Rick Jeffery, president and CEO of the Vancouver-based Coast Forest Products Association, which represents companies along the B.C. coastline, issued a news release saying that a government bailout would be "entirely unhelpful."

The decline in the U.S. housing market, along with the continuing credit crunch, asset-backed commercial paper crisis and worsening recession have all been blamed for the Canadian forest sector's woes.

"It's probably going to be a very challenging year in 2009 for most forest products companies," says Patricia Mohr, vice-president of economics for Toronto-based Scotiabank.

Canada's building products industry is geared mostly to selling south of the border, but with U.S. housing starts way down, most lumber and oriented-strand board producers are selling their products at or below cash cost value. Typically, builders stock up their wood inventory early in the New Year for the upcoming building season, but that trend could change or be adjusted this year.
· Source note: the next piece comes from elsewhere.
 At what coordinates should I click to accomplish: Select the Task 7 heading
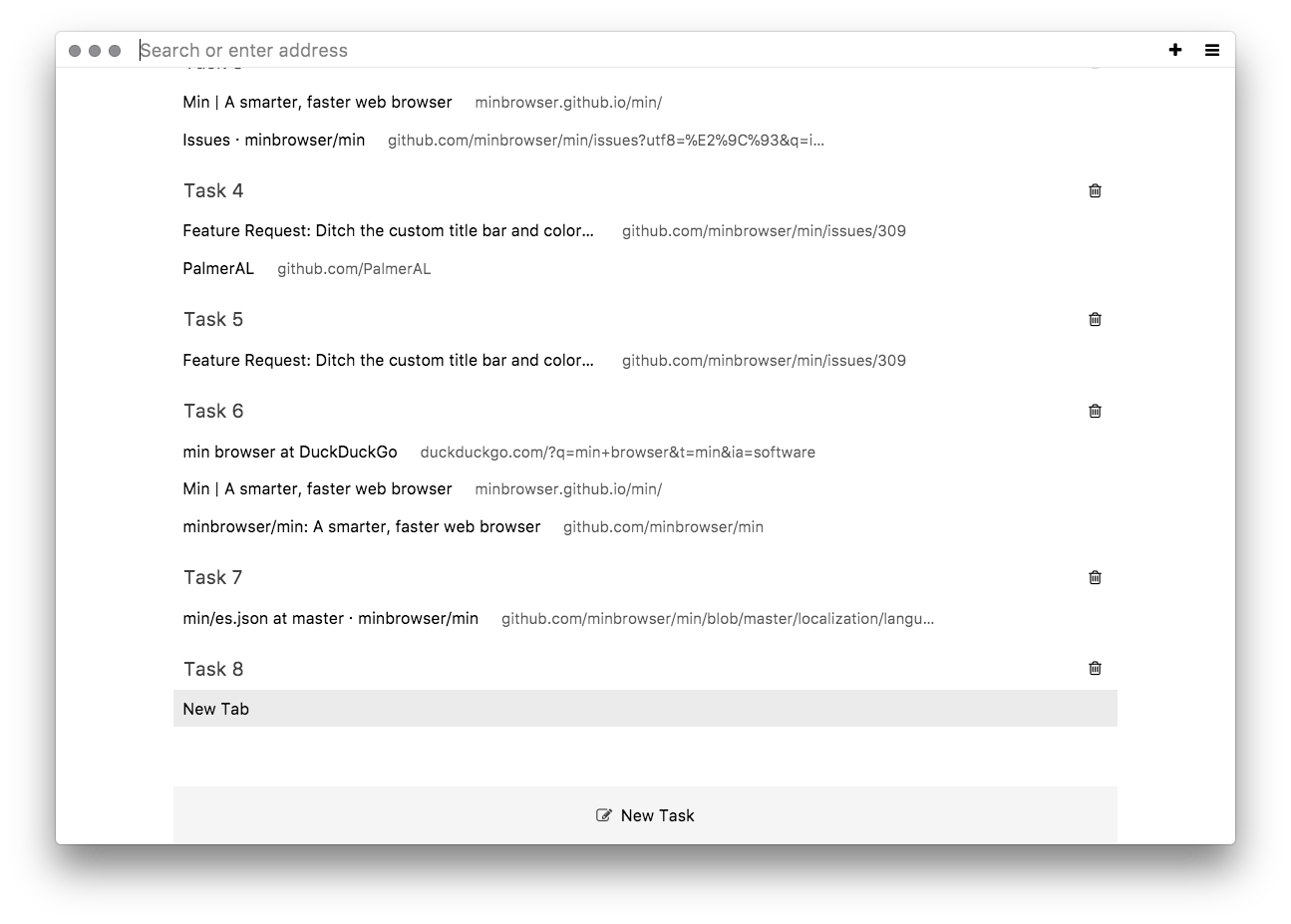[x=213, y=577]
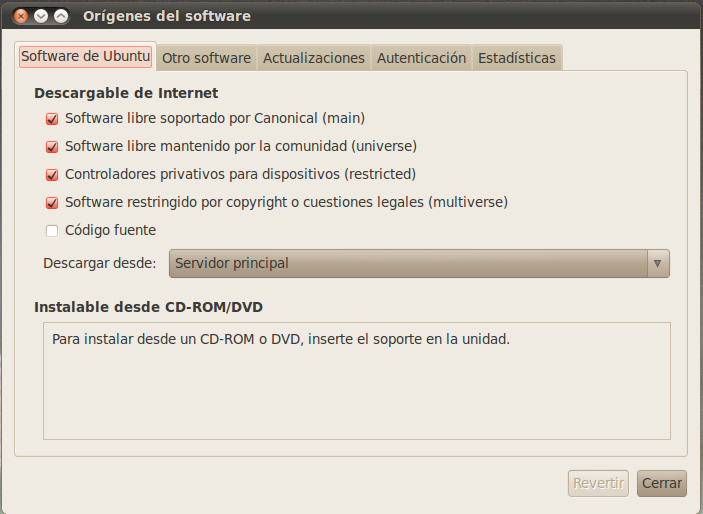
Task: Switch to the Otro software tab
Action: click(x=206, y=58)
Mohr says new-home construction "is really at the epicentre, of course, of the difficulties in the U.S. economy now. It's quite true that the industry could do with a hand - that's for sure - because probably about 85 percent of Canadian sales of building materials would flow into the U.S. market, and housing activity is going to be very low in 2009," says Mohr, a commodities-price specialist.

While some analysts are optimistic that the falling Canadian dollar will help ease some of the financial pressures, the AFPA's Hogan expects the lower loonie will lead to only modest gains for the forestry industry.

"It's been helpful, but it certainly hasn't saved the day," he says.